Raw records
'''
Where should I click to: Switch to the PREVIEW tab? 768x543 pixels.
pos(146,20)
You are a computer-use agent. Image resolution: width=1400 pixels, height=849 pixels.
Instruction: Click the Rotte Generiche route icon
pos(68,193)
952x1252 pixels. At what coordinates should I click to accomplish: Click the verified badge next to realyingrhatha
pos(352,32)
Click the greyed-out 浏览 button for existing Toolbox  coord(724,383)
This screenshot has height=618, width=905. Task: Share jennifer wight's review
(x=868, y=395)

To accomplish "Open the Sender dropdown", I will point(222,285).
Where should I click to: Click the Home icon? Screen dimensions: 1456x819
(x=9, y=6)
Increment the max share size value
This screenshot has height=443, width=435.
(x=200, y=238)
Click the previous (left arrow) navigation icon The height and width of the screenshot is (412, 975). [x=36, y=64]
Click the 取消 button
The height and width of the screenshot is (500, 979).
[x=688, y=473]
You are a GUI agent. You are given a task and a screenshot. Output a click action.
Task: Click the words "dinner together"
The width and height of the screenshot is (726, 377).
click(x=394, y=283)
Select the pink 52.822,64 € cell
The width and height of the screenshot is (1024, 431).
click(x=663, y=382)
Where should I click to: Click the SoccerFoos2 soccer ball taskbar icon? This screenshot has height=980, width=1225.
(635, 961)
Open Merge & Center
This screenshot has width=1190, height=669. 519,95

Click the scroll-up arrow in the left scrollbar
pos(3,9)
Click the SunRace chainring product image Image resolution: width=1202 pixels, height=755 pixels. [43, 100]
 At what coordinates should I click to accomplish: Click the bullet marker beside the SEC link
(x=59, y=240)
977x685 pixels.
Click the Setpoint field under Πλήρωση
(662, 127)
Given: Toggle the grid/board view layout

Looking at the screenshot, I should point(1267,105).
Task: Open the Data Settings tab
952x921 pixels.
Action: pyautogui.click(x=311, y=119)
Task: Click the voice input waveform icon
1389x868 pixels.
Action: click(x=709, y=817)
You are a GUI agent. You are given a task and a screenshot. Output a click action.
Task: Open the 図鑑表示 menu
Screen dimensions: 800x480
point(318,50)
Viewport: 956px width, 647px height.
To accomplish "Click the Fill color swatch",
'''
◆ Challenge
Please quote every entry above word for word, changing nothing.

◆ Final result
Where should I click to: Switch to the PREVIEW tab? 768x543 pixels.
pos(146,20)
You are a computer-use agent. Image resolution: width=1400 pixels, height=849 pixels.
Instruction: Click the Rotte Generiche route icon
pos(68,193)
952x1252 pixels. At what coordinates should I click to accomplish: Click the verified badge next to realyingrhatha
pos(352,32)
Click the greyed-out 浏览 button for existing Toolbox  coord(724,383)
This screenshot has height=618, width=905. Task: Share jennifer wight's review
(x=868, y=395)

To accomplish "Open the Sender dropdown", I will point(222,285).
Where should I click to: Click the Home icon? Screen dimensions: 1456x819
(x=9, y=6)
Increment the max share size value
This screenshot has height=443, width=435.
(x=200, y=238)
Click the previous (left arrow) navigation icon The height and width of the screenshot is (412, 975). [x=36, y=64]
Click the 取消 button
The height and width of the screenshot is (500, 979).
[x=688, y=473]
You are a GUI agent. You are given a task and a screenshot. Output a click action.
Task: Click the words "dinner together"
The width and height of the screenshot is (726, 377).
click(x=394, y=283)
Select the pink 52.822,64 € cell
The width and height of the screenshot is (1024, 431).
click(x=663, y=382)
Where should I click to: Click the SoccerFoos2 soccer ball taskbar icon? This screenshot has height=980, width=1225.
(635, 961)
Open Merge & Center
This screenshot has width=1190, height=669. 519,95

Click the scroll-up arrow in the left scrollbar
pos(3,9)
Click the SunRace chainring product image Image resolution: width=1202 pixels, height=755 pixels. [43, 100]
 At what coordinates should I click to accomplish: Click the bullet marker beside the SEC link
(x=59, y=240)
977x685 pixels.
Click the Setpoint field under Πλήρωση
(662, 127)
Given: Toggle the grid/board view layout

Looking at the screenshot, I should point(1267,105).
Task: Open the Data Settings tab
952x921 pixels.
Action: pyautogui.click(x=311, y=119)
Task: Click the voice input waveform icon
1389x868 pixels.
Action: click(x=709, y=817)
You are a GUI agent. You are given a task and a screenshot. Output a click action.
Task: Open the 図鑑表示 menu
Screen dimensions: 800x480
point(318,50)
Viewport: 956px width, 647px height.
To accomplish "Click the Fill color swatch",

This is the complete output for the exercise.